KCNB1 mutation impairs neuronal differentiation by disrupting gene expression temporal regulation and neuron-specific pathways.

INTRODUCTION: This study aims to rigorously evaluate the consistency and reliability of a pluripotent stem cell (PSC) differentiation system and explore how the KCNB1 mutation disrupts the temporal regulation of gene expression during neuronal differentiation and modulates neuron function-related pathways. METHODS: Induced pluripotent stem cells (iPSCs) derived from a patient carrying a KCNB1 variant (c.990G > T, p.Glu330Asp) and from a healthy donor were differentiated into neurons. Differentiation and RNA expression were assessed at multiple time points. Immunofluorescence, RNA sequencing, fuzzy c-means clustering, and pathway analyses were performed. RESULTS: The differentiation system was successfully established, with cells exhibiting stage-appropriate morphology and maturing into neurons. RNA sequencing revealed consistent gene expression patterns at the neural progenitor cell (NPC) stage but significant differences at the neuron stage between the KCNB1 mutant patient and the healthy donor.

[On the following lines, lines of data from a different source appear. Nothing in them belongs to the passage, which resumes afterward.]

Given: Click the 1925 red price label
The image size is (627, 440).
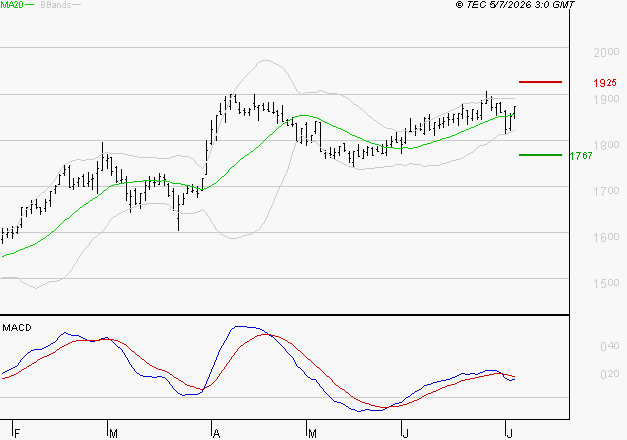Looking at the screenshot, I should tap(605, 83).
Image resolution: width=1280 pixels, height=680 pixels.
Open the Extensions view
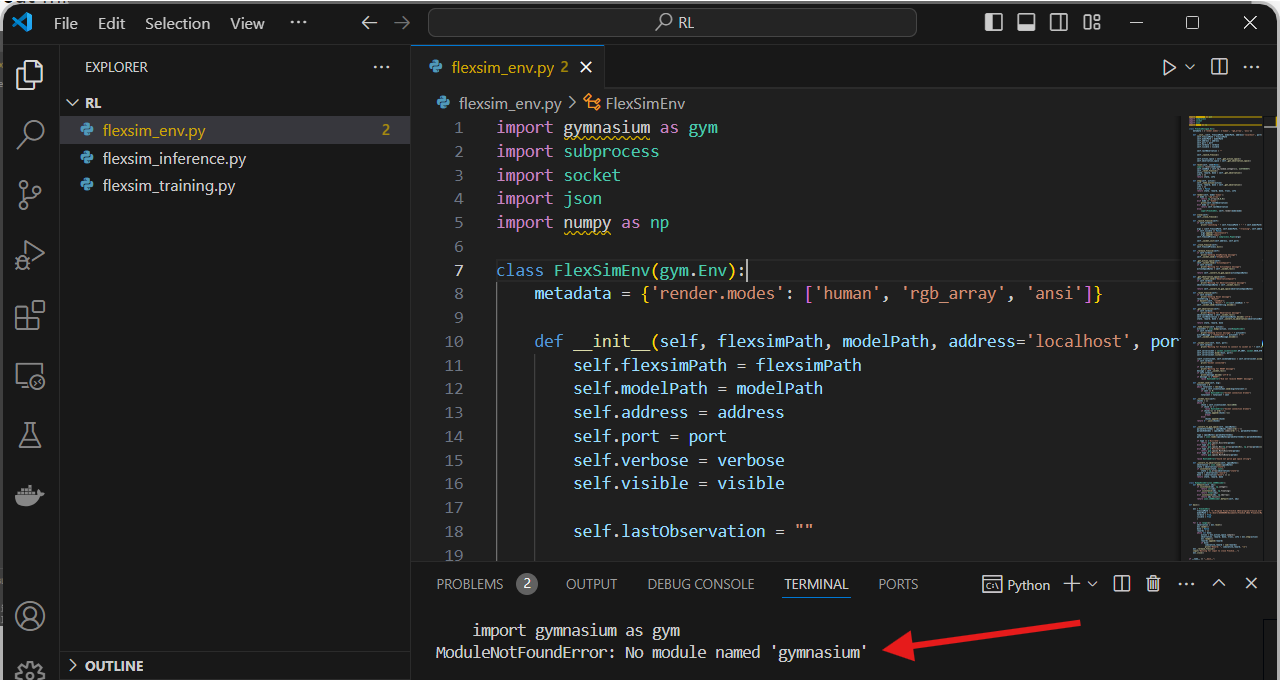(30, 316)

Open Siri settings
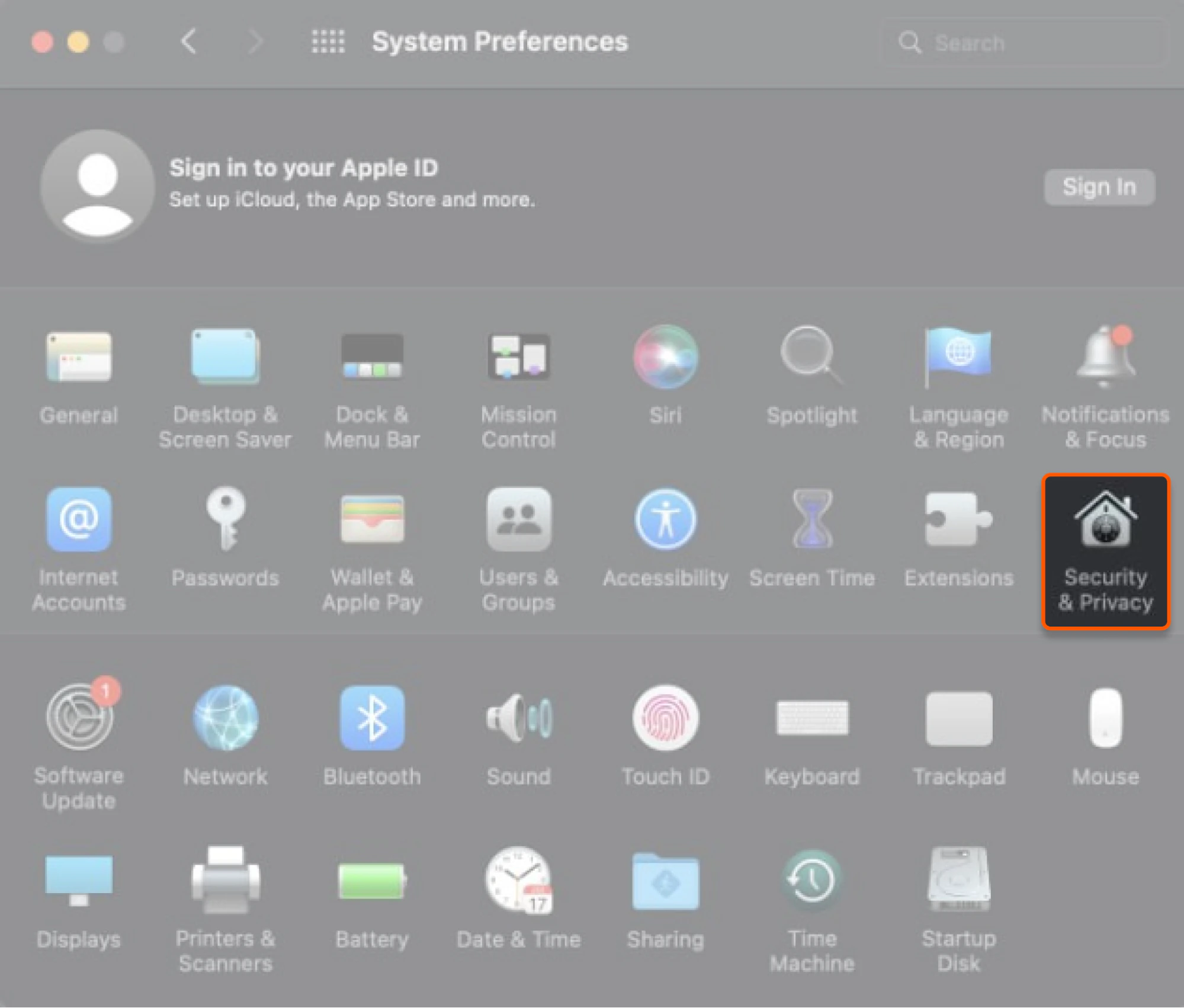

Notably, KCNB1 expression was lower in the patient's neurons. Genes specifically clustered in healthy neurons were enriched in synapse-related pathways, while genes clustered in patient neurons were associated primarily with basic cellular metabolism pathways and abolished neuron-specific pathways. CONCLUSION: Low expression of KCNB1 disrupts the temporal pattern of gene expression and related neuron-specific pathways during neuronal differentiation and impairs neuronal differentiation and maturity.